[Extracted data entries]
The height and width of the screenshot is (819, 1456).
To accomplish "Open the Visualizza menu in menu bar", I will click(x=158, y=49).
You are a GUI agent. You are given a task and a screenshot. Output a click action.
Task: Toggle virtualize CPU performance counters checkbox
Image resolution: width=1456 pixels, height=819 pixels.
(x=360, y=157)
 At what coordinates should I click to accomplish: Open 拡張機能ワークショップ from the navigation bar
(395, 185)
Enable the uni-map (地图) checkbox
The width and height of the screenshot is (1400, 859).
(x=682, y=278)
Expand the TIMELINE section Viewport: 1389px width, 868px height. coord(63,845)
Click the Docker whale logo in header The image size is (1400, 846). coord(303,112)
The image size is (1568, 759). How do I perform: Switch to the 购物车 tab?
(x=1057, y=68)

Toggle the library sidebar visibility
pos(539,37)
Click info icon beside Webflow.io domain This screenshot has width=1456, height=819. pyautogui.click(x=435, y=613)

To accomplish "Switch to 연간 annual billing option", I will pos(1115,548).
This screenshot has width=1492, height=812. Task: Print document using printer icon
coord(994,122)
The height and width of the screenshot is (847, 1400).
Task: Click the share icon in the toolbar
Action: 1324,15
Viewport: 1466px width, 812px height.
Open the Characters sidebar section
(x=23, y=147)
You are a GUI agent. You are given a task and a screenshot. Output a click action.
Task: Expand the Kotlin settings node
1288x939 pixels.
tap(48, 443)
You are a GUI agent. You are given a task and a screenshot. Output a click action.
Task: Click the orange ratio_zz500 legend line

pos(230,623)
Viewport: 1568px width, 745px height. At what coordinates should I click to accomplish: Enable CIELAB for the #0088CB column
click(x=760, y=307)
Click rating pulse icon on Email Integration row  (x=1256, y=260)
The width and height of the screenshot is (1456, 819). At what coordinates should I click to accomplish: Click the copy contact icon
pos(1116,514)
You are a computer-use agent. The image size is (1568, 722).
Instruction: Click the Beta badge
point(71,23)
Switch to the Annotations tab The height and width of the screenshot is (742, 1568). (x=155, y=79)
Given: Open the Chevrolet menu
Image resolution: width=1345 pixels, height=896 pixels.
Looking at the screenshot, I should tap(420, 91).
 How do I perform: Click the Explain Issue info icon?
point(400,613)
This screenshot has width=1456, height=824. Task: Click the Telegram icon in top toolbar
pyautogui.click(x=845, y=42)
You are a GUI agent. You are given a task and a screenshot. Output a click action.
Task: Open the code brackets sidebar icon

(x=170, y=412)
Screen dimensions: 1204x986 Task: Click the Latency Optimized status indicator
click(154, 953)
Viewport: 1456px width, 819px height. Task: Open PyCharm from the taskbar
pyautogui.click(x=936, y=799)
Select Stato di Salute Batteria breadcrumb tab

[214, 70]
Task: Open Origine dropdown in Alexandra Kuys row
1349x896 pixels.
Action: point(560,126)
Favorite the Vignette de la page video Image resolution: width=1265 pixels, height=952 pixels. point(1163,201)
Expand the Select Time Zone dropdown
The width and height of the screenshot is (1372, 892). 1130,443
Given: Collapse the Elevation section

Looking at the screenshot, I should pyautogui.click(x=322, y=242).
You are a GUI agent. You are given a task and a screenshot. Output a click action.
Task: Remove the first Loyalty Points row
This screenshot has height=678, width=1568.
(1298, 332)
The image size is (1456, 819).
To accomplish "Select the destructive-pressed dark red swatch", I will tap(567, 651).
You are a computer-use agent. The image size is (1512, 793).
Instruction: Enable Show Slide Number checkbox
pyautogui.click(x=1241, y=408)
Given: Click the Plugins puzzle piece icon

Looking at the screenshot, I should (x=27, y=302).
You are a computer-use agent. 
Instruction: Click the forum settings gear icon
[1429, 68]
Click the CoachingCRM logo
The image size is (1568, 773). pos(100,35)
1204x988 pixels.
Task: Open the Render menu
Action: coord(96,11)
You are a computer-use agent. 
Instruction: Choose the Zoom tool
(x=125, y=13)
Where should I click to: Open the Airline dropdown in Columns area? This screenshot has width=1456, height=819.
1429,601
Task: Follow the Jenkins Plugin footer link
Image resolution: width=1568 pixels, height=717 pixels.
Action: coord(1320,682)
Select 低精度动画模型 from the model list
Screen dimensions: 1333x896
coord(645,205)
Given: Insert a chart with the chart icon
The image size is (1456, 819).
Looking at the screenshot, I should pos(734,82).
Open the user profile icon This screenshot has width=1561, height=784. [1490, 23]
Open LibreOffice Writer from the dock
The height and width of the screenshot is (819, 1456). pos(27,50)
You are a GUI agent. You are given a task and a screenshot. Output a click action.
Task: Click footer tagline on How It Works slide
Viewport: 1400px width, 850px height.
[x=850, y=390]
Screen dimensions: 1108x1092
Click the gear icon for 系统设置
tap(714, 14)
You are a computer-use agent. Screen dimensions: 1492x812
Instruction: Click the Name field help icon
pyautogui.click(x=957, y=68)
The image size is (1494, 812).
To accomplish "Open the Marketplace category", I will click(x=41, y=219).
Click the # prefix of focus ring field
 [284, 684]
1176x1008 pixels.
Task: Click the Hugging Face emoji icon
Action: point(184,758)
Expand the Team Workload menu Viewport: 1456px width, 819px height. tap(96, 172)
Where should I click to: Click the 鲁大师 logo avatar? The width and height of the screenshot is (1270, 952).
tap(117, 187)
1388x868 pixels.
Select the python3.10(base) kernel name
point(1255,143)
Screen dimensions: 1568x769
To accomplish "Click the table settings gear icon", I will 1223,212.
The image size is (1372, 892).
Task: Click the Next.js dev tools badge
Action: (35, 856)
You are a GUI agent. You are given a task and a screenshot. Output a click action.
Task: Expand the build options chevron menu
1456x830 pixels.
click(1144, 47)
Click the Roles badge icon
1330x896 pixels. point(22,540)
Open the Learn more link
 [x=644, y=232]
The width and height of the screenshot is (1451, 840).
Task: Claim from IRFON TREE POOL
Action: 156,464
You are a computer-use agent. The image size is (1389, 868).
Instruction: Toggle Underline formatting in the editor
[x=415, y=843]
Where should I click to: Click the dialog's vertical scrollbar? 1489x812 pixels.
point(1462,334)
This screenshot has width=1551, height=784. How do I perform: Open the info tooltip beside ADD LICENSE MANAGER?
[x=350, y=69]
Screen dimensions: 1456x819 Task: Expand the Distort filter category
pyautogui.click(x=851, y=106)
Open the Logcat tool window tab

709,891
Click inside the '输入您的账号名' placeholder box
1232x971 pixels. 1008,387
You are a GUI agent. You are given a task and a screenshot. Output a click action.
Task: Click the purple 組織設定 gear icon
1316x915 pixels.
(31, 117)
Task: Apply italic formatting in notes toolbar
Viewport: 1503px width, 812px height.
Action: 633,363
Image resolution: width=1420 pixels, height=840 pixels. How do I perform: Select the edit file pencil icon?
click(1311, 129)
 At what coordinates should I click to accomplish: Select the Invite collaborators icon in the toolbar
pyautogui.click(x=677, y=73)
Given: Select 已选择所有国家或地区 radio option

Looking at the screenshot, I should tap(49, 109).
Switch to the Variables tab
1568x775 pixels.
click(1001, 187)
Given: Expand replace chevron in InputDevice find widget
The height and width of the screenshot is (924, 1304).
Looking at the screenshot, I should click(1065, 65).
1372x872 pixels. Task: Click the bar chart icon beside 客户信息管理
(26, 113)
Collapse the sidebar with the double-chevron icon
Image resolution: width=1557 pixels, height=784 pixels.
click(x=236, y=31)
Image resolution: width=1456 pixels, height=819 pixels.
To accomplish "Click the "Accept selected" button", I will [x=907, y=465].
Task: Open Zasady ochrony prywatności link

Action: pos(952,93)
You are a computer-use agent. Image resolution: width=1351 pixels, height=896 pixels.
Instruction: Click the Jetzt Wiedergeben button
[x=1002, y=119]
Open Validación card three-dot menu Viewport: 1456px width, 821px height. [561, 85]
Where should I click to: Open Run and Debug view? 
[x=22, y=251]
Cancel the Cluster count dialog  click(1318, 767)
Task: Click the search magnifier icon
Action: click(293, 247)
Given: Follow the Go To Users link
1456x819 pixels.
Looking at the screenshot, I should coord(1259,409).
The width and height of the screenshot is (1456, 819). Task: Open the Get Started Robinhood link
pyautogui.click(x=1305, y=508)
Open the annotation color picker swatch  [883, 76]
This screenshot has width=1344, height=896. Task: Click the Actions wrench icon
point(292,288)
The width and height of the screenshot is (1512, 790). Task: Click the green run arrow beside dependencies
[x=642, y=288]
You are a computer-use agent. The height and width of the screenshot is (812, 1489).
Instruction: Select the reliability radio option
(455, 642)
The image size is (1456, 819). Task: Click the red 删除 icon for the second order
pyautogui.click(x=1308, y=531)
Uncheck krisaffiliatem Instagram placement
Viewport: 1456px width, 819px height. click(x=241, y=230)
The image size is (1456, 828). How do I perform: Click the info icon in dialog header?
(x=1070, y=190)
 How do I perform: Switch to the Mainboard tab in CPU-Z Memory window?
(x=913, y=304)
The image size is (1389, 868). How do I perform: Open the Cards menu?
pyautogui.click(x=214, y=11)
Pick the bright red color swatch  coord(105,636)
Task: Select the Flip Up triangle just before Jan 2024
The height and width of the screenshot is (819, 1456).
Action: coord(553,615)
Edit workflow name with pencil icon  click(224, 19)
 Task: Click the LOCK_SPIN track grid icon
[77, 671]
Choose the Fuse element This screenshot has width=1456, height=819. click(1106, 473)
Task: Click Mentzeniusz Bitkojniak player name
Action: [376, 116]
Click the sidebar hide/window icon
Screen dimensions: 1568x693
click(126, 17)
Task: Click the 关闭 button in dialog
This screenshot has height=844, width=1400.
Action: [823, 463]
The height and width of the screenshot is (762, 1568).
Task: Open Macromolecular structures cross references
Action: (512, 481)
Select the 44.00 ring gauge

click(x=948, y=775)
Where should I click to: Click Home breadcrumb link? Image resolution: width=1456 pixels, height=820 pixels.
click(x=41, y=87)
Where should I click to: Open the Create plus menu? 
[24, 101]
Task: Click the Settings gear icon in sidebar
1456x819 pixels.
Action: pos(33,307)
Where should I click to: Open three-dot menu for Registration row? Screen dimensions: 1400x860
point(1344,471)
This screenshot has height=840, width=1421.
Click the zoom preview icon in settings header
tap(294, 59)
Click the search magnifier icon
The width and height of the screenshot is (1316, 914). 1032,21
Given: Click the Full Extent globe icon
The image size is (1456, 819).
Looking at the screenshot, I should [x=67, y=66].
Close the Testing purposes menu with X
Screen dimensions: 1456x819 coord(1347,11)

#### Activity:
Beginning with the line that has "The image size is (1389, 868). How" and ending with the line that has "Task: Select the", set down the lines above exactly and include no others.

#### Answer box:
The image size is (1389, 868). How do I perform: Open the Cards menu?
pyautogui.click(x=214, y=11)
Pick the bright red color swatch  coord(105,636)
Task: Select the Flip Up triangle just before Jan 2024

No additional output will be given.